「兄の愛する弟は、薬物中毒DVド屑男」ブロークン 復讐者の夜 エビフライヤーさんの映画レビュー(感想・評価)
兄の愛する弟は、薬物中毒DVド屑男
【おすすめポイント】
ハ・ジョンウがスーツを返り血で染めながら、鉄パイプと冷凍巨大魚でヤクザを殴り倒すシーンでご飯三杯食べられる人におすすめ。公式あらすじの「小説で予言された殺人」あたりに興味を引かれたひとは、見てもたぶん肩透かしをくらう。
【あらすじ】
主人公ミンテは刑務所を出所したばかりの元ヤクザ。日雇い労働で金を稼ぎ、現役下っ端ヤクザの弟ソクテに毎月仕送りをしてやっている。そんなある日、ミンテは弟がカラオケ店で惨殺されたと知る。事件と同時に姿を消した弟の妻ムニョンが怪しいと当たりをつけたミンテは、ムニョンの行方を追うなかで、事件とそっくりな内容の小説を過去に執筆したという作家ホリョンと出会う。ミンテとホリョン、ふたりの男はそれぞれムニョンの行方を追うが…?
【感想】
日本語タイトルは『復讐』ですが、これって弟を殺された兄の「復讐」がやっぱりメインなの?長年にわたって夫からDVを受けていた妻の「復讐」ではなく?だとしたら、まったく共感できないのですが…。あまりにも兄弟の所業が酷すぎて。
弟の妻ムニョンは、過去に何度も夫から逃げようと試みたが、その度に主人公ミンテに連れ戻されたと告白する。回想シーンで、ミンテは家の外まで響く激しい夫婦喧嘩を聞きながら「やれやれ」という顔をし、とりあえず仕送りの金とスイカを玄関に置いてその場を立ち去る。

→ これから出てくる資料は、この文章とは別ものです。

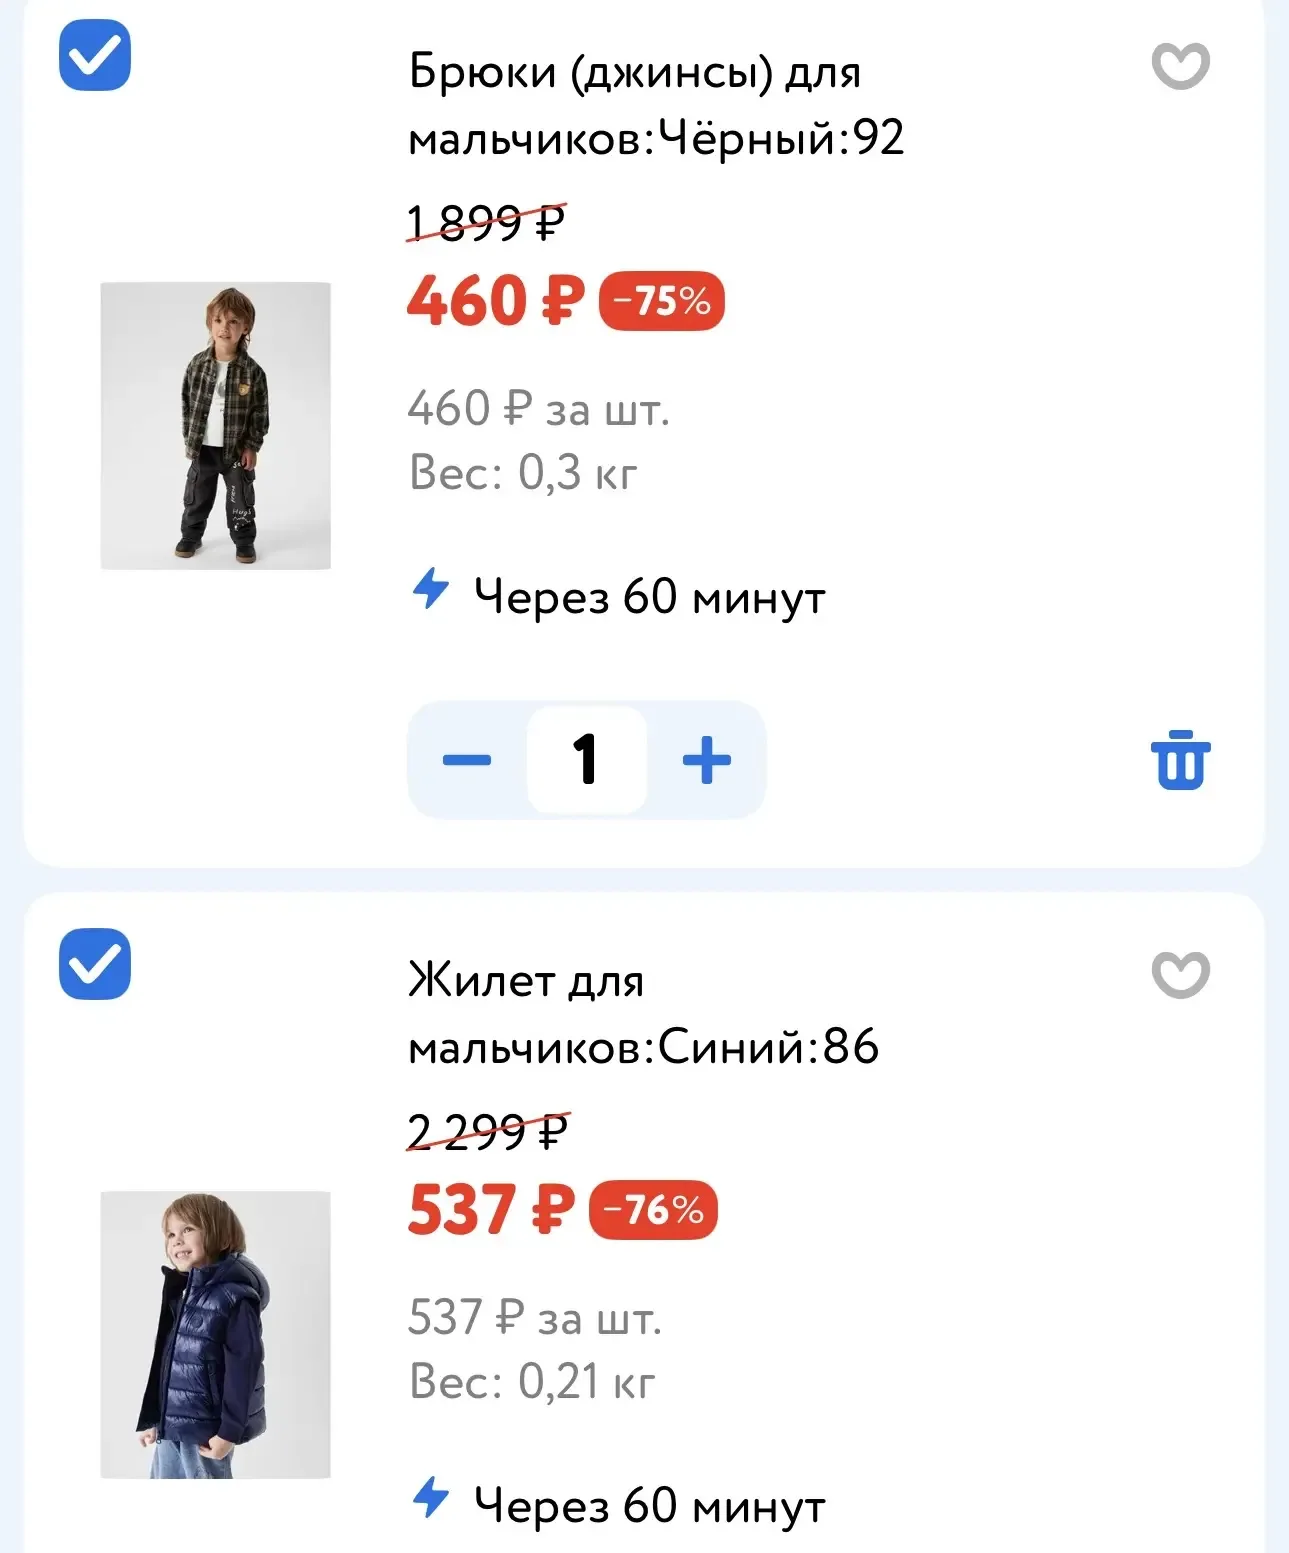Tap the jeans Через 60 минут delivery label
The height and width of the screenshot is (1553, 1289).
[649, 597]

そこで行われている暴力を、見てみぬ振りをしたのだ。いやいや、弟の家庭内暴力を止めろ…!薬物への依存もやめさせろ…!妻へ暴力を振るう弟も最低だが、それに荷担する兄もまた最低だ。
そんなこんなで。主人公は姿を消したムニョンを執拗に追い、彼女を匿う人々を過剰な暴力で脅し、「もし弟を殺したのがムニョンなら、俺が殺してやる」的なことを息巻いて言うのだが、まっっったく感情移入できない。どちらかというと、主人公から逃げるムニョンとその幼い娘を応援したくなる。こんなクソみたいなヤクザ兄弟から逃げたほうが絶対幸せになれるよ…。
そして最後の最後に、弟を殺したのはムニョンではないと判明する。ムニョンは夫が殺されるとわかっていながら、それを止めずにただ見ていたのだ。事件が起きたカラオケ店のカウンターで、恐怖しながら、怯えながら、期待しながら、目を見開いて、夫が殺されるのをじっと待っていた。このシーンを見たとき、わたしは「これこそ復讐じゃん」と思った。見てみぬ振りをする。これもまた、最大の暴力たりえるのだと。
謎はすべて解き明かされず、物語は中途半端に終わる。続編があってもたぶん見ないと思う。